* _Requirement_: Can you repeat the material below with each "icon" switched to "button", leaving everything else unchanged and the pictures out?

* _Task data_:
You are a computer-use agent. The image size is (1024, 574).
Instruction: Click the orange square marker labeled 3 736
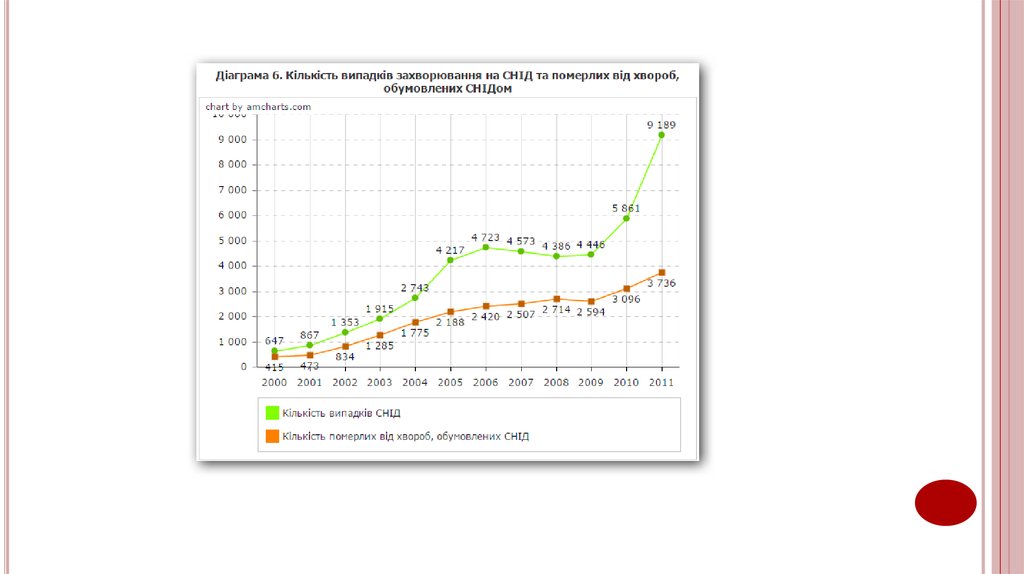661,273
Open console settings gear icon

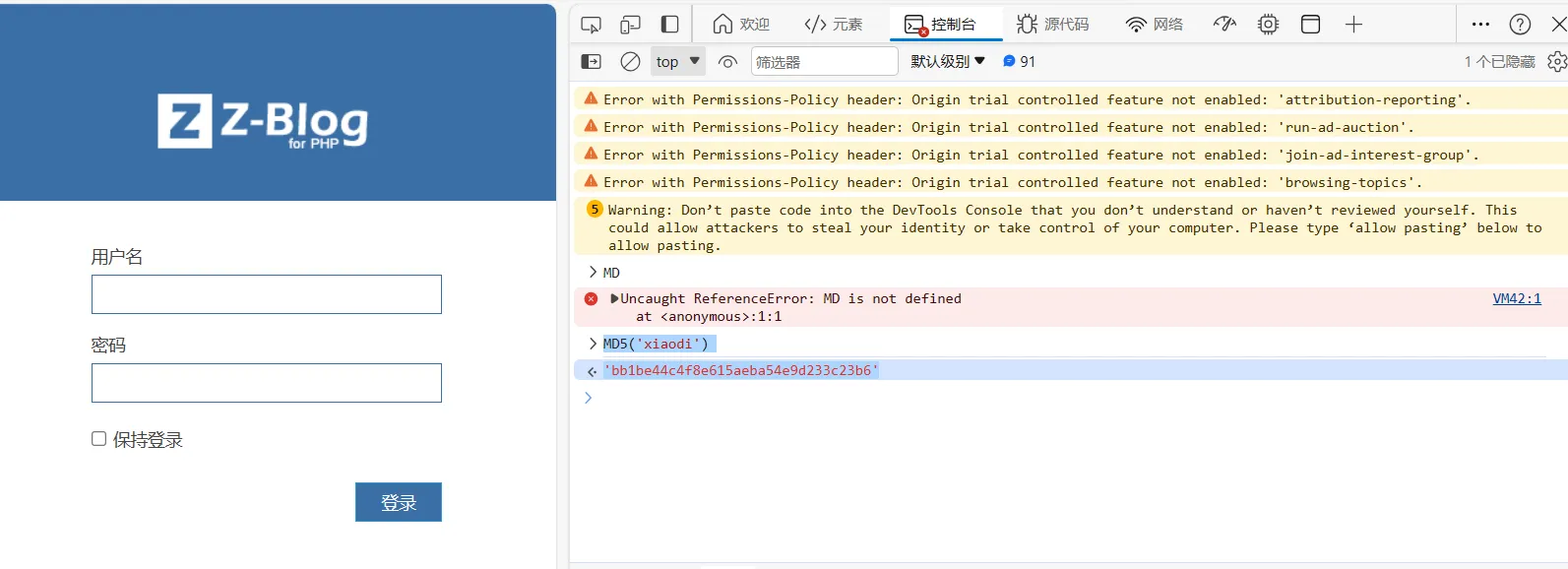(1556, 62)
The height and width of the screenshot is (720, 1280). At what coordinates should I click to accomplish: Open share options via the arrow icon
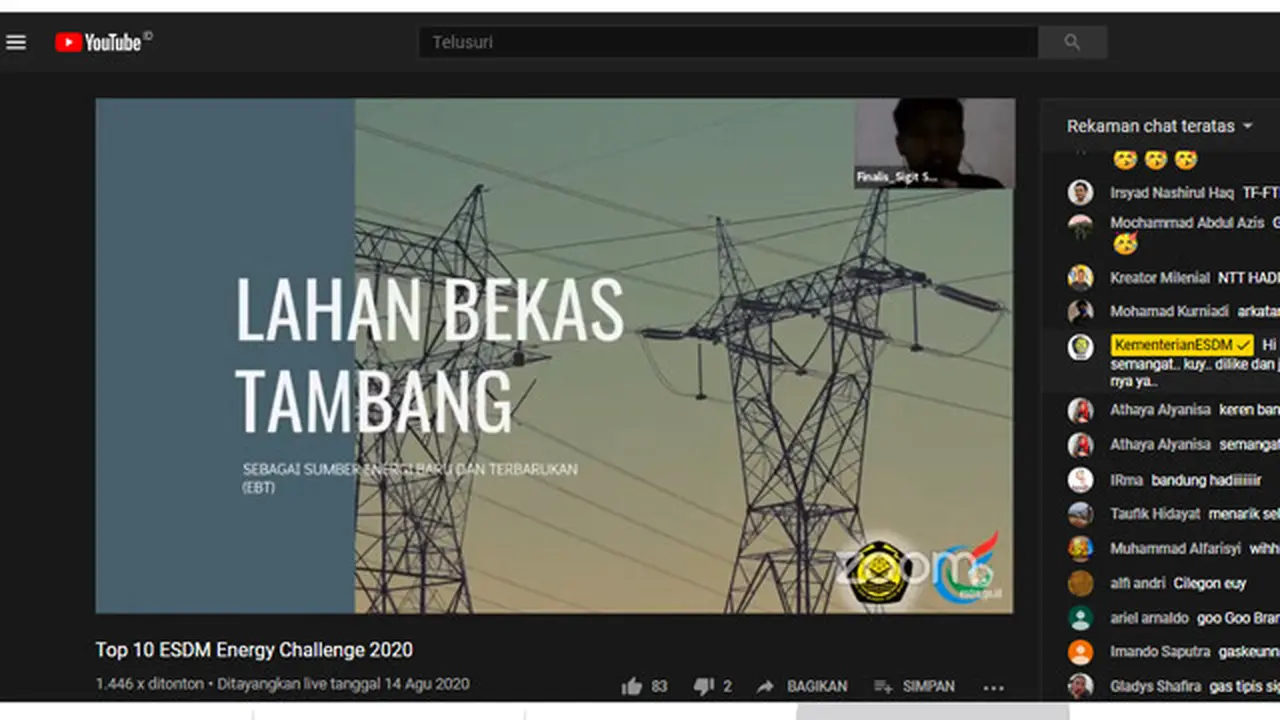(x=765, y=686)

* _Completed task_:
You are a computer-use agent. The image size is (1024, 574).
Instruction: Click the orange square marker labeled 3 736
661,273
Open console settings gear button

(1556, 62)
The height and width of the screenshot is (720, 1280). At what coordinates should I click to accomplish: Open share options via the arrow button
(x=765, y=686)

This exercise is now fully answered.